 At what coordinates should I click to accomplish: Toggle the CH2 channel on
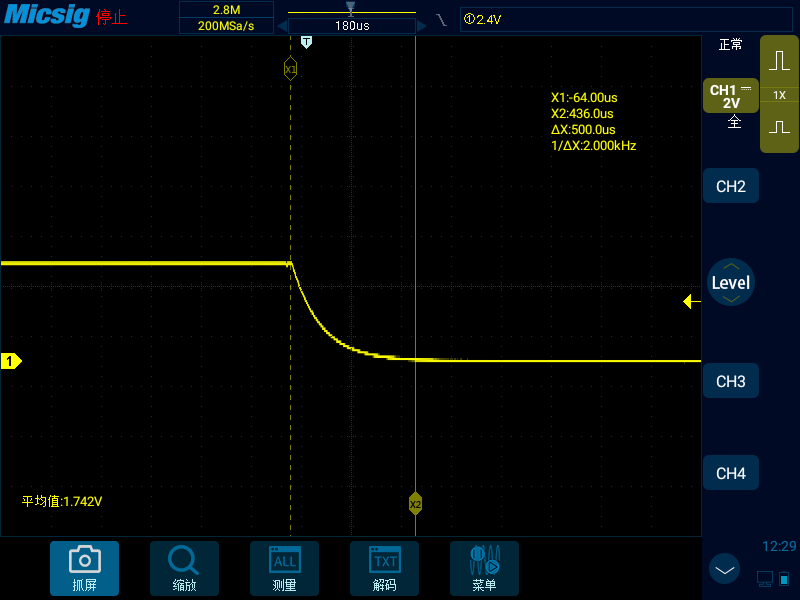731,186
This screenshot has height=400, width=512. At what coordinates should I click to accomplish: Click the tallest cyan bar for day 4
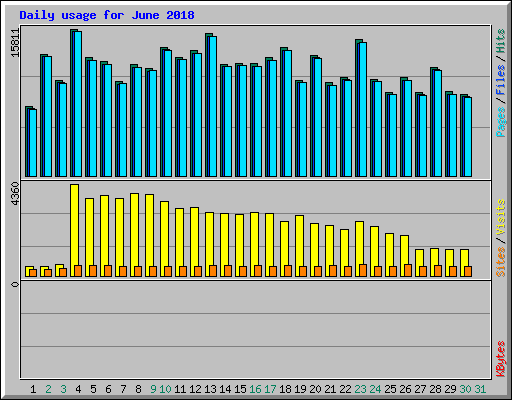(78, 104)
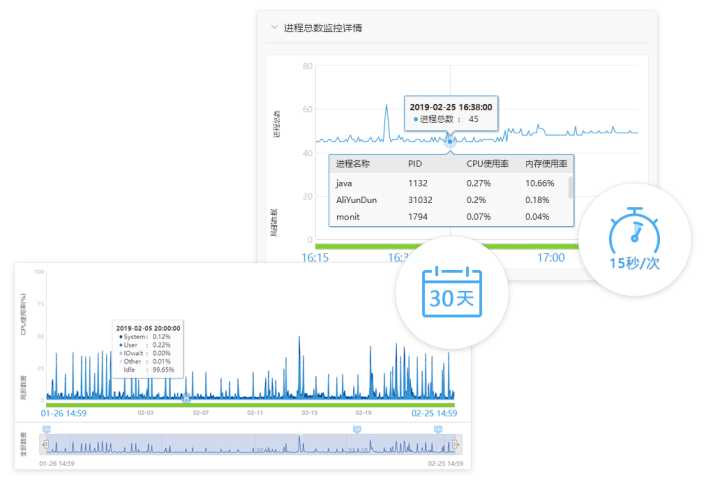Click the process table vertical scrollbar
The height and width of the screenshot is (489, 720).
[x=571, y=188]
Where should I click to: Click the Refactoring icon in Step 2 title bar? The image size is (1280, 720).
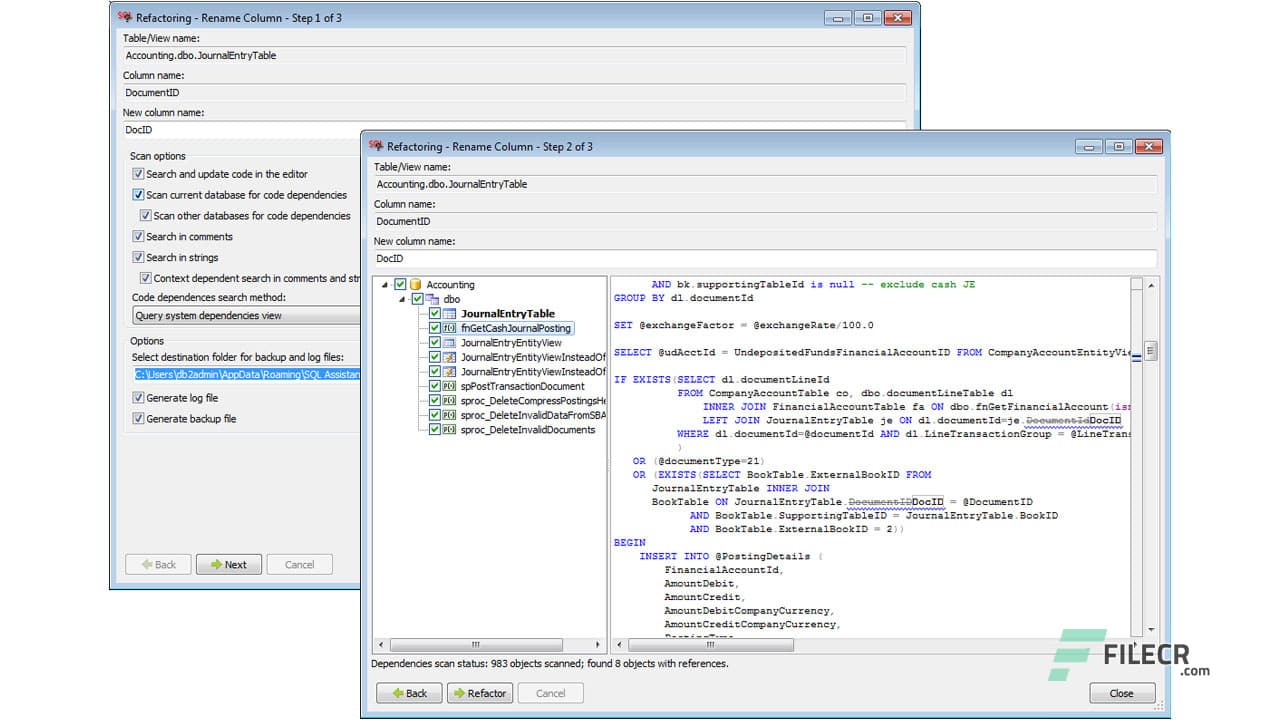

++++++++

The data above is to be printed exactly, all of it, except for the pictures.

 At what coordinates should I click to accomplish: Toggle the CH2 channel on
731,186
This screenshot has height=400, width=512. At what coordinates should I click to accomplish: Click the tallest cyan bar for day 4
(78, 104)
Click the process table vertical scrollbar
The height and width of the screenshot is (489, 720).
[x=571, y=188]
Where should I click to: Click the Refactoring icon in Step 2 title bar? The image size is (1280, 720).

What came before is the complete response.